Top 3 Scottish Stone Circle Legends

Callanish Stone Circle

The Callanish Stone Circle are on the Isle of Lewis, in Scotland’s Outer Hebrides. They are thought to have been built between 2900 and 2600BC. Sometime later, a tomb was built inside the circle. There are 2 small circles and 1 large stone circle. The main stone circle consists of 13 stones, with a large stone in the center. This stone is almost 5 meters high and its sides are almost perfectly aligned to the north and south. The main stone circle is just over 11meters in diameter. Outside of this main circle, is a further 33 stones. Local legends state that the stones came about when the giants refused to convert Christianity, the missionaries turned them to stone.
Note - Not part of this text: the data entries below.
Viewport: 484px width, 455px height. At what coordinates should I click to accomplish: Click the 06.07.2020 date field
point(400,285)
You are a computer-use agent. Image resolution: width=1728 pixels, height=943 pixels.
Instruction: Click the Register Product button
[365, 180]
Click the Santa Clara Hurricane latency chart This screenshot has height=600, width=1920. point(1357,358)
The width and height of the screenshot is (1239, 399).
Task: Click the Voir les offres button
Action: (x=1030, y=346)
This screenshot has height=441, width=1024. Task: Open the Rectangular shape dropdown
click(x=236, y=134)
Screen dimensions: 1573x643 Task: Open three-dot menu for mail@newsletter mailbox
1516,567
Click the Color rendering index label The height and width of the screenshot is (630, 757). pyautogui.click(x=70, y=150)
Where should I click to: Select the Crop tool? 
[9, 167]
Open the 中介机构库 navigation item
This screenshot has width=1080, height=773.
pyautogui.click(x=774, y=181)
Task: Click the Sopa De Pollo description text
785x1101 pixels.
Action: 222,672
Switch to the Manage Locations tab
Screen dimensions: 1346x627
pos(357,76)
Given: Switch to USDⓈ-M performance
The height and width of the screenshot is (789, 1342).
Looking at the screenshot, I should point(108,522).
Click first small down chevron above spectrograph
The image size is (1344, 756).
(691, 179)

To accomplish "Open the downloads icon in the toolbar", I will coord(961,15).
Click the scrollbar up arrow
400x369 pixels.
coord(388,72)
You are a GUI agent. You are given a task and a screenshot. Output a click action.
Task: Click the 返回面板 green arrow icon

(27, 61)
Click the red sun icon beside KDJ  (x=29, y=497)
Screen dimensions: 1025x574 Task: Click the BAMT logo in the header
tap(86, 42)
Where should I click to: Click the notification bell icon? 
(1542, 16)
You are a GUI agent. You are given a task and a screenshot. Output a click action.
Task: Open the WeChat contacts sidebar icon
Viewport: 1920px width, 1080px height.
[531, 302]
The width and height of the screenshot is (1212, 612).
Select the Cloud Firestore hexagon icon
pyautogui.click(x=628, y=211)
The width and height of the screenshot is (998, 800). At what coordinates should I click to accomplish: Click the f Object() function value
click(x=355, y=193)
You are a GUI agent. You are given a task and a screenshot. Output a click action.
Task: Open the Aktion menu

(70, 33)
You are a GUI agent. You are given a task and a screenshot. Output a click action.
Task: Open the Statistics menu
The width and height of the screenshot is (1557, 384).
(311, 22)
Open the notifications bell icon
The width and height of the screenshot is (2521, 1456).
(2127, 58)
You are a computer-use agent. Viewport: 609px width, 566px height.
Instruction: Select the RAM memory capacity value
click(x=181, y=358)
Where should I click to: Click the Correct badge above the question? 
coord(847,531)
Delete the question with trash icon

A second legend states that during the Summer Solstice, a spirit known as ‘The Shining One’ walks around the stones.

The Ring of Brodgar

The Ring of Brodgar is a stone circle on the largest Island of Orkney, off the north coast of Scotland. The site has not allowed scientific dating, but it is estimated that the stones date back to between 2500 and 2000BC. This circle is the 3rd largest in Britain and is 104 meters in diameter. Although there were originally 60 stones, only 27 remain. The tallest stone is 7meters tall. It is thought they were built here due to their position to view the Equinox and Solstice. A local legend states that giants had crossed a local causeway onto a field and began to dance. However, they lost track of time, and during sunrise, the rays of light turned them to stone. There is another stone circle 1 mile away, known as the Standing Stones of Stennes. These 4 stones are around 6meters tall and date back to 3100BC. This makes them one of the oldest stone circles in Britain.

Machrie Moor

Machrie Moor Standing Stones are on the Isle of Arran on the West Coast of Scotland. In total, there are 6 stone circles on the moor. The main stone circle is almost 14 meters wide annd is thought to have consisted of 8 tall sandstone slabs. Only 3 still stand today, along with some broken slabs. The tallest stone is 4.9 meters high. The stone circles date back to around 2000BC, however there is evidence of timber circles prior to this. Some of the other stone circles on the moor are made from Granite. The circles look onto spot on the skyline where the Machrie Glen is divided into 2 steep valleys. This spot is intersected by the sun at sunrise during the Summer Solstice. One of the circles is known as ‘Fingals Cauldrens Seat. This is due to one of the stones having a hole in it. While Fingal the Giant ate his meal in the circle, he would tether his dog through the hole in the stone. Another legend is that Fairies would sit on top of the mountains and flick pebbles onto the moor below. The pebbles formed the stones of the stone circles.